# Titanic

Knowledge competition. [Predicts whether the person will survive or die on Titanic](https://www.kaggle.com/c/titanic/)

In [1]:
import pandas as pd
import numpy as np
from IPython.display import display, HTML, clear_output

data_train = pd.DataFrame.from_csv("data/train.csv", index_col='PassengerId')
data_test  = pd.DataFrame.from_csv("data/test.csv",  index_col='PassengerId')

In [2]:
print data_train.shape
data_train.head()

(891, 11)


Unnamed: 0_level_0,Survived,Pclass,Name,Sex,Age,SibSp,Parch,Ticket,Fare,Cabin,Embarked
PassengerId,Unnamed: 1_level_1,Unnamed: 2_level_1,Unnamed: 3_level_1,Unnamed: 4_level_1,Unnamed: 5_level_1,Unnamed: 6_level_1,Unnamed: 7_level_1,Unnamed: 8_level_1,Unnamed: 9_level_1,Unnamed: 10_level_1,Unnamed: 11_level_1
1,0,3,"Braund, Mr. Owen Harris",male,22.0,1,0,A/5 21171,7.25,,S
2,1,1,"Cumings, Mrs. John Bradley (Florence Briggs Th...",female,38.0,1,0,PC 17599,71.2833,C85,C
3,1,3,"Heikkinen, Miss. Laina",female,26.0,0,0,STON/O2. 3101282,7.925,,S
4,1,1,"Futrelle, Mrs. Jacques Heath (Lily May Peel)",female,35.0,1,0,113803,53.1,C123,S
5,0,3,"Allen, Mr. William Henry",male,35.0,0,0,373450,8.05,,S


Not a lot of data. On top of this some columns most probably will not be helpful (`name`, `cabin`, `ticket`). Now will investigate missing values.

In [3]:
def count_missing(data):
    res = []
    for column in data:
        n = data[column].isnull().sum()
        if n:
            res.append((column, n))
    return pd.DataFrame(res, columns=['Column', 'Num of Nan']).set_index(['Column'])
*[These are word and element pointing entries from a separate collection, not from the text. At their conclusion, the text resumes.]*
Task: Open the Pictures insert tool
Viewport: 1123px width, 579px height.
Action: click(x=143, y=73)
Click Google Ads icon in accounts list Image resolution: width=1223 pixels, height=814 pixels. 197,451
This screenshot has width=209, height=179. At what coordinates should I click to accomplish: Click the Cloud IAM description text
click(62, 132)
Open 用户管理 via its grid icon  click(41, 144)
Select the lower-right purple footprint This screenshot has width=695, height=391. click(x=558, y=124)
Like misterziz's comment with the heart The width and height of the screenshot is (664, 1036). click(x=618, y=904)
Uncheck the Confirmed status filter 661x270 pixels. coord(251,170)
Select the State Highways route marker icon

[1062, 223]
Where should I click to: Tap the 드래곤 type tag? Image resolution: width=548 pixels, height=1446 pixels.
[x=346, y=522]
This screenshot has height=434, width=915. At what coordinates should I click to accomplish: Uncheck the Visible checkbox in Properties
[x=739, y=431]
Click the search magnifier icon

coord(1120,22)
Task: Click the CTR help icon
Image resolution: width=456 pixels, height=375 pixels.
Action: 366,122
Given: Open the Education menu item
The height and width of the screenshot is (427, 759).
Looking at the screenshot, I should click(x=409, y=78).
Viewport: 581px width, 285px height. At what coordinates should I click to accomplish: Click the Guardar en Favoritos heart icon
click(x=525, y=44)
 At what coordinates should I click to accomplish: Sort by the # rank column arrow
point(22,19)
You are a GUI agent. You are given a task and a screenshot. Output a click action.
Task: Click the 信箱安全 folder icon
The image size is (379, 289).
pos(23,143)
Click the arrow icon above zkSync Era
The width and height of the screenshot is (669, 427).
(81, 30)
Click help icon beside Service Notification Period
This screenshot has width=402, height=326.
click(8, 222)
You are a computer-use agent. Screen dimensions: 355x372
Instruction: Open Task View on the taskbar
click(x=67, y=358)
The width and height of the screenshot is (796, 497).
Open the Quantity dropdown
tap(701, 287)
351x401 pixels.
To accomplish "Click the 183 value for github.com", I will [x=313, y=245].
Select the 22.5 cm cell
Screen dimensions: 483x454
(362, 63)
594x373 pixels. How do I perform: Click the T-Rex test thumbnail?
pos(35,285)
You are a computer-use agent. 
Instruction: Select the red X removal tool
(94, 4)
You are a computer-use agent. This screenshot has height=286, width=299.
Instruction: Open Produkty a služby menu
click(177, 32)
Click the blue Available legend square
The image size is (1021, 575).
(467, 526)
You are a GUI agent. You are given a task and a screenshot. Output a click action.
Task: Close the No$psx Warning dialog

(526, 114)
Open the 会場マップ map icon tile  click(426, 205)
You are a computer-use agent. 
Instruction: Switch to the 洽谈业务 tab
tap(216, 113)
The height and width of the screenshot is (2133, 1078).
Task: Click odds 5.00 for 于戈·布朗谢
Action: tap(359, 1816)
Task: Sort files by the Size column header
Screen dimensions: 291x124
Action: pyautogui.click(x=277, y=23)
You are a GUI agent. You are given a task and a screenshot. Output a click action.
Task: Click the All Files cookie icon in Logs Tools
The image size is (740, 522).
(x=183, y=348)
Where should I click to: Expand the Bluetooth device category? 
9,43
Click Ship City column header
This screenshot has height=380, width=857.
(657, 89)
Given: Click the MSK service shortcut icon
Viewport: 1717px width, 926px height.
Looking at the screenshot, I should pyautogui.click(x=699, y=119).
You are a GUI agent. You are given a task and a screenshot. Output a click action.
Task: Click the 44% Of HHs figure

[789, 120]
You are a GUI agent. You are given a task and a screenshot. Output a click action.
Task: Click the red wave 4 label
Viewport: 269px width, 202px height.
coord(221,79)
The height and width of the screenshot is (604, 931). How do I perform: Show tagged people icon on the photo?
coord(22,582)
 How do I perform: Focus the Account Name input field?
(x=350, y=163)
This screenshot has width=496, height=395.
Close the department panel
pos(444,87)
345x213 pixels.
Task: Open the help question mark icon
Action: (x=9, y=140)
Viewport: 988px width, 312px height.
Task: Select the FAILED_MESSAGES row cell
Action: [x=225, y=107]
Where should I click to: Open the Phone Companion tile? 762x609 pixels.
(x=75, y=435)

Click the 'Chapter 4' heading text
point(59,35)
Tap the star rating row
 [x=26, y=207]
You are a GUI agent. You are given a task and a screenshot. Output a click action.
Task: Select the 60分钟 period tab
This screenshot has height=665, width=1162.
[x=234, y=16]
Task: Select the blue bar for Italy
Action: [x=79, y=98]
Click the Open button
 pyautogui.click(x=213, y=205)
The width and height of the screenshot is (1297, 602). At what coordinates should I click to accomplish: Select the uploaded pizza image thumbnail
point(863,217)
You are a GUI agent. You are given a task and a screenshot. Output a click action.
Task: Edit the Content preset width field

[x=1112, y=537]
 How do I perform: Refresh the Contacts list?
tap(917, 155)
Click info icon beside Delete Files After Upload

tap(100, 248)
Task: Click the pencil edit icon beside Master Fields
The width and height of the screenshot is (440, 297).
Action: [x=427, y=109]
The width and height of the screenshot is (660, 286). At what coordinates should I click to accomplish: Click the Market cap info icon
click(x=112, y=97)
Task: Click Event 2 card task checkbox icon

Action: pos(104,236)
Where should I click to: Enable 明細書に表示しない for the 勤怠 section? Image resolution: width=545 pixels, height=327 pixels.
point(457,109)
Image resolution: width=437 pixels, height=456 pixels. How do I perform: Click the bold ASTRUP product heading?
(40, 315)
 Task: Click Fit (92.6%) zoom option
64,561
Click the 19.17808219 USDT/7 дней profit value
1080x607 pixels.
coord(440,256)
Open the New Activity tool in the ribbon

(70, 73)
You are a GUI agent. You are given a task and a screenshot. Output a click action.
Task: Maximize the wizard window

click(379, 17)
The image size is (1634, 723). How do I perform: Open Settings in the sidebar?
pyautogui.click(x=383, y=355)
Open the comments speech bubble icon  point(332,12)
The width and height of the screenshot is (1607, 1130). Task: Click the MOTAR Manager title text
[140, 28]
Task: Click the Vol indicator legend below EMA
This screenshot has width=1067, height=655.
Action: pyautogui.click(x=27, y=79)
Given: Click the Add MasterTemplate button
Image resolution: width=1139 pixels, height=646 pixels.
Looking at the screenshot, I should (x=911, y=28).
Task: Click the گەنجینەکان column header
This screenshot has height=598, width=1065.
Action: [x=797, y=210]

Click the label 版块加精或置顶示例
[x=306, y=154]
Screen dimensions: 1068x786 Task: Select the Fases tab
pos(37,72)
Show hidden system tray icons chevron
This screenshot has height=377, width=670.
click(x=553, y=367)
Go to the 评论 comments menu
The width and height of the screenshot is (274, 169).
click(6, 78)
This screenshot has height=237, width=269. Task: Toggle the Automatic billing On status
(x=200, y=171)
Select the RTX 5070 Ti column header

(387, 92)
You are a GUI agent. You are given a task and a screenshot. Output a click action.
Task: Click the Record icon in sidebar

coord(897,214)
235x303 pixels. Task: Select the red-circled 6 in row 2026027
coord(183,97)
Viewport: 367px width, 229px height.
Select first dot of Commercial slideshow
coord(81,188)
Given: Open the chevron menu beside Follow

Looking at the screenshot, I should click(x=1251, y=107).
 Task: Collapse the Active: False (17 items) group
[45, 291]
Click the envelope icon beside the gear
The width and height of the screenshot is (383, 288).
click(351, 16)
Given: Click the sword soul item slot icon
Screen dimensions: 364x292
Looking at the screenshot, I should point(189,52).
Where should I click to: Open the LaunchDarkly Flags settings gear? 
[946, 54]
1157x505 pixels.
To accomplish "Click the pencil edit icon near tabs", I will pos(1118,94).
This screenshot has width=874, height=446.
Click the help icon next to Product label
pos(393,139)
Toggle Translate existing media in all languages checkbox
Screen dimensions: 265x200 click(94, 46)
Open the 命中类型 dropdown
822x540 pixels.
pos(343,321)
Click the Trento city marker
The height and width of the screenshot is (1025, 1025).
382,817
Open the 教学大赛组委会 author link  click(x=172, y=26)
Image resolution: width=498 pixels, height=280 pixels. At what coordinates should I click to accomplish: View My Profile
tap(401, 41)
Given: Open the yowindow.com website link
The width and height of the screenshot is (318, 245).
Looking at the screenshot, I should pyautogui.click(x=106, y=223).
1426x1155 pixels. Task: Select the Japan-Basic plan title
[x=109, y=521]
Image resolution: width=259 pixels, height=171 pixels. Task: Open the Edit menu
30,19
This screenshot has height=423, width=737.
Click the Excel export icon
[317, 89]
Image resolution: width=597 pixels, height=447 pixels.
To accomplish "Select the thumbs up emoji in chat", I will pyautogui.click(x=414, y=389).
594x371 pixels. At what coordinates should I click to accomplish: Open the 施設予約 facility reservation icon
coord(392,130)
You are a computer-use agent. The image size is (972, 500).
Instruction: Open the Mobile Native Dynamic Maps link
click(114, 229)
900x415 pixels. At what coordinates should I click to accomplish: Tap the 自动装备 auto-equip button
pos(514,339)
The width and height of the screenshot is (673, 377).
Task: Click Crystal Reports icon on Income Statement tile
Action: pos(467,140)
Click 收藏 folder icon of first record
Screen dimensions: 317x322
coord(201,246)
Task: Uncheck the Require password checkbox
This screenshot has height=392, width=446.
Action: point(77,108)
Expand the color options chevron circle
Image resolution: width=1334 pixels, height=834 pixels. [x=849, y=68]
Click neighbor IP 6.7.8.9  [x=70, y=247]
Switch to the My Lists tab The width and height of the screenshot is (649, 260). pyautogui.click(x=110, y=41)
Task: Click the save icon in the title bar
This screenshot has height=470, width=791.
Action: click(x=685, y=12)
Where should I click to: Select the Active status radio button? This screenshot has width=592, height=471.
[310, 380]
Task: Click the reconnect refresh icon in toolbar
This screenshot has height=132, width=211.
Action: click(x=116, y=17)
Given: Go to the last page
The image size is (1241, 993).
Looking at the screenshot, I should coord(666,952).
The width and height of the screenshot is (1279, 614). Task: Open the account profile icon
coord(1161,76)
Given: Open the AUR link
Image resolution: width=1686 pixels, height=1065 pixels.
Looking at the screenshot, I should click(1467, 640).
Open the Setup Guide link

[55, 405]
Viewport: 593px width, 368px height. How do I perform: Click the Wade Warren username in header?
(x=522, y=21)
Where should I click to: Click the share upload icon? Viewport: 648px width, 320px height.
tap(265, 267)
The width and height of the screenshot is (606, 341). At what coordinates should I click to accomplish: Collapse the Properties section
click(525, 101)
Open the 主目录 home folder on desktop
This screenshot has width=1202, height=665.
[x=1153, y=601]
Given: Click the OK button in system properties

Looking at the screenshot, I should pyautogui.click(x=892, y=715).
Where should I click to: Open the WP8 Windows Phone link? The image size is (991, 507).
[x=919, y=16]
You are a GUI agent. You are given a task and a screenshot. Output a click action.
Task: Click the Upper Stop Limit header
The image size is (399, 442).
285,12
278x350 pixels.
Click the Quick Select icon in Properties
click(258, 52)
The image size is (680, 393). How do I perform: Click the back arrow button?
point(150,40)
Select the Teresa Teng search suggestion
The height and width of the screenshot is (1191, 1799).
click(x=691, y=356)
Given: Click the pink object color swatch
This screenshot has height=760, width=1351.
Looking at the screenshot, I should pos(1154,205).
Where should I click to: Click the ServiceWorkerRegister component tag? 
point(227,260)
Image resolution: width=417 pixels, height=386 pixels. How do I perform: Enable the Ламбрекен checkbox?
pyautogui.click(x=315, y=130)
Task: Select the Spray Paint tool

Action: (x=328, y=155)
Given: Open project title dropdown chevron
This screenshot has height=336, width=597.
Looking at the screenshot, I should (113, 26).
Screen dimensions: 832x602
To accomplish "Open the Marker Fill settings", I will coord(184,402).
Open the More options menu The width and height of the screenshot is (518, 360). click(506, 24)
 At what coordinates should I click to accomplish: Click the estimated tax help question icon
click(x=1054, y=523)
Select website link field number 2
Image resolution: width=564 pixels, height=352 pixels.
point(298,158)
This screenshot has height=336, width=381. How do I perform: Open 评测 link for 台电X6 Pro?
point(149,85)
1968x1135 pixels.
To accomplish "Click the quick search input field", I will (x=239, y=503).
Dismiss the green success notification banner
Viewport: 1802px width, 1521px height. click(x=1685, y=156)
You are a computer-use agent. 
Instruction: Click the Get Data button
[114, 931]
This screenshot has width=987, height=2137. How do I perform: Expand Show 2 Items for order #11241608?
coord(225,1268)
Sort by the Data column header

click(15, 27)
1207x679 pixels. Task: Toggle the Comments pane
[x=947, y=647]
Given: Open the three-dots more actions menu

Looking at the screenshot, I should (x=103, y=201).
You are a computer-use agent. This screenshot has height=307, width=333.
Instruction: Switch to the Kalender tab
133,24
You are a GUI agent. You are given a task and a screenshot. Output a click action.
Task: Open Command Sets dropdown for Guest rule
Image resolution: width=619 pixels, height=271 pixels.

display(count_missing(data_train))
display(count_missing(data_test))

Unnamed: 0_level_0,Num of Nan
Column,Unnamed: 1_level_1
Age,177
Cabin,687
Embarked,2


Unnamed: 0_level_0,Num of Nan
Column,Unnamed: 1_level_1
Age,86
Fare,1
Cabin,327


It looks like `Cabin` information is extremely sparse. On top of this I do not belive it will be helpful. I will also impute Age information from [online encyclopedia](https://www.encyclopedia-titanica.org/)

In [4]:
data_test.drop('Cabin', axis=1, inplace=True)
data_train.drop('Cabin', axis=1, inplace=True)

So now we have a lot of `Age` missing. Few `Embarked` and one `Fare`. There is a lot of data [written here](https://www.encyclopedia-titanica.org/). So let's see all the missing embarked fields.

In [5]:
data_train.loc[62, 'Embarked'] = 'S'
data_train.loc[830, 'Embarked'] = 'S'
data_test.loc[1044, 'Fare'] = 0

In [6]:
for id, age in [
    (6, 28), (18, 23), (20, 22), (27, 26), (29, 24), (30, 23), (32, 48), (33, 18), (37, 18),
    (43, 50), (46, 30), (47, 20), (48, 27), (49, 16), (56, 46), (65, 64), (66, 7), (77, 23), 
    (78, 28), (83, 31), (88, 26), (96, 22), (102, 29), (108, 29), (110, 28), (122, 19), (127, 16), (129, 2), (141, 40),
    (155, 27), (159, 37), (160, 5), (167, 48), (169, 48), (177, 5), (181, 8), (182, 39), (186, 39), (187, 27),
    (197, 28), (199, 21), (202, 17), (215, 22), (224, 22), (236, 12)
]:
    data_train.loc[id, 'Age'] = age

It is actually super boring. I will try to extrapolate age from the name. Miss. suggests that she is < 16.

In [7]:
medial_male = int(data_train[data_train['Sex'] == 'male'][['Age']].mean()['Age'])
medial_female = int(data_train[data_train['Sex'] == 'female'][['Age']].mean()['Age'])
def guessAge(name, sex):
    age = medial_female if sex == 'female' else medial_male
    if 'miss' in name.lower():
        age = 16
        
    if 'jr' in name.lower():
        age = 20
    
    if name.count('"') >= 2:
        age -= 5
    
    return age 

for index, row in data_train[data_train['Age'].isnull()][['Name', 'Sex', 'SibSp', 'Parch']].iterrows():
    data_train.loc[index, 'Age'] = guessAge(row['Name'], row['Sex'])
    
for index, row in data_test[data_test['Age'].isnull()][['Name', 'Sex', 'SibSp', 'Parch']].iterrows():
    data_test.loc[index, 'Age'] = guessAge(row['Name'], row['Sex'])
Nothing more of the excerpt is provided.